OpenAI ne cache plus ses ambitions
Lors de son audition, Nick Turley, qui dirige l’équipe en charge de ChatGPT chez OpenAI, n’a pas tourné autour du pot. Quand on lui a demandé si OpenAI serait intéressée par le rachat de Chrome si Google devait s’en séparer, sa réponse a été simple : « Oui, nous le serions, comme beaucoup d’autres acteurs. »
Mais derrière cette réponse se cache une stratégie bien plus large. Pour OpenAI, mettre la main sur un navigateur aussi populaire que Chrome permettrait d’accélérer une transition vers une expérience « IA-first », comme l’a formulé Turley. En clair, le but serait d’intégrer ChatGPT en profondeur dans l’interface du navigateur, pour proposer une manière complètement nouvelle de naviguer sur le Web, avec l’IA au cœur de tout.
D’après lui, cela permettrait de proposer une expérience utilisateur bien plus riche, et surtout, de ne plus dépendre d’autres plateformes pour diffuser leurs outils. Un point sensible pour OpenAI, qui peine à trouver sa place sur les appareils Android, alors qu’un accord a déjà été trouvé avec Apple pour intégrer ChatGPT sur l’iPhone.
Un problème de distribution… et un mur nommé Google
Pour OpenAI, l’un des freins majeurs aujourd’hui, c’est la distribution. Même avec un outil comme ChatGPT, utilisé par des millions de personnes, l’entreprise reste tributaire des plateformes contrôlées par d’autres. Et quand ces plateformes s’appellent Android, Chrome ou encore les stores d’applications, ça complique un peu les choses.
Nick Turley l’a bien expliqué : malgré un partenariat avec Apple pour intégrer ChatGPT sur l’iPhone, les discussions avec les fabricants Android n’ont jamais vraiment abouti. Il a même cité Samsung, en précisant que les négociations n’avaient jamais dépassé le stade des échanges de base. La raison ? Google serait arrivé avec de plus gros moyens pour imposer son propre assistant, Gemini, sur les appareils Android. Depuis janvier, la firme paierait grassement Samsung pour que Gemini soit préinstallé par défaut.
Et pour OpenAI, c’est un vrai problème.

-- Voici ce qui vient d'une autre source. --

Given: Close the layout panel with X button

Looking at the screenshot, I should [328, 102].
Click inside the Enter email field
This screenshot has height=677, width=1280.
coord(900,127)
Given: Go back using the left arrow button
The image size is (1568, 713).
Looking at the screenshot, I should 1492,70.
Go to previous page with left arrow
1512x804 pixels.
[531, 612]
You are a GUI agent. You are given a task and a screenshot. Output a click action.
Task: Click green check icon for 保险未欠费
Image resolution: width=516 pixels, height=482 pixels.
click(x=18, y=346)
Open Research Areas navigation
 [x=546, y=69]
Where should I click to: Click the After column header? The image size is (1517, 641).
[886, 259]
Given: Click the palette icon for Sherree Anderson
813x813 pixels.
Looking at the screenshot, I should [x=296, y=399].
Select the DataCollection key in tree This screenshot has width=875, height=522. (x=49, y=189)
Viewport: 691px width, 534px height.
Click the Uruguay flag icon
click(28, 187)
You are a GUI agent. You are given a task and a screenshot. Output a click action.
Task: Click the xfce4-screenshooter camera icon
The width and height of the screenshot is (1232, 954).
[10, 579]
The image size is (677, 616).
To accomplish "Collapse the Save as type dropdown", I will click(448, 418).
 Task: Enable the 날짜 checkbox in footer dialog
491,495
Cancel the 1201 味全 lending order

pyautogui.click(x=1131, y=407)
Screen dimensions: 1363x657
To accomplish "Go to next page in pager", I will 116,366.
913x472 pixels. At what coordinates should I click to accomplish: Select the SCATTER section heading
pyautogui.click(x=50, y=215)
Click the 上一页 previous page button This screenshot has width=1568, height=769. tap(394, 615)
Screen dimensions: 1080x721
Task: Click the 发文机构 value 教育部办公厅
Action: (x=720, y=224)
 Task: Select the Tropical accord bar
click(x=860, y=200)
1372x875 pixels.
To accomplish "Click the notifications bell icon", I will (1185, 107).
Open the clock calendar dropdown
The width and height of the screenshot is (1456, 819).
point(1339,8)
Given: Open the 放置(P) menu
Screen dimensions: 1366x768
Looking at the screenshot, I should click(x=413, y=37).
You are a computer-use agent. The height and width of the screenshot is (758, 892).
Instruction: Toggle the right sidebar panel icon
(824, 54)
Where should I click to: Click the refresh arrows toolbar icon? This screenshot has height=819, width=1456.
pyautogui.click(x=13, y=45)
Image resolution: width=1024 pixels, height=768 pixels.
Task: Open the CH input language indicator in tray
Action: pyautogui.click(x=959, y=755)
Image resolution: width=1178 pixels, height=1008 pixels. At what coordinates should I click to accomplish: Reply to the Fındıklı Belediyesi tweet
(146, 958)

Comme l’a résumé Turley, « ce n’est pas faute d’avoir essayé ». Mais difficile de rivaliser avec un acteur qui contrôle à la fois le système d’exploitation, le navigateur, le moteur de recherche… et qui a les moyens de verrouiller les accords avec les fabricants.
Vers un démantèlement de Google ?
Ce procès, c’est un peu plus qu’une simple mise au point juridique. Pour le gouvernement américain, l’objectif est d’affaiblir la domination de Google sur la recherche en ligne. Et pour y arriver, le ministère de la Justice a proposé plusieurs mesures plutôt musclées.
La plus marquante ? Forcer Google à vendre Chrome. Une décision qui, si elle était validée par le tribunal, marquerait une première depuis la scission d’AT&T dans les années 80. On parle ici d’un démantèlement pur et simple d’une des pièces maîtresses de l’empire Google.
D’autres idées sont aussi sur la table, comme l’interdiction de payer des partenaires (Samsung, Apple, Mozilla…) pour que Google Search soit installé par défaut ou encore l’obligation de partager certaines données avec des concurrents. Des mesures qui visent toutes à redonner un peu de souffle à la concurrence, dans un secteur où Google écrase tout sur son passage depuis des années.
Évidemment, Google s’y oppose fermement. L’entreprise a déjà annoncé son intention de faire appel et met en avant les investissements colossaux réalisés dans Chrome ou Android. Selon elle, forcer une vente reviendrait à briser un modèle qui profite à tout le monde… mais ça, ce sera au juge d’en décider. En attendant, une chose est sûre : la bataille pour le contrôle de l’accès au Web est loin d’être terminée.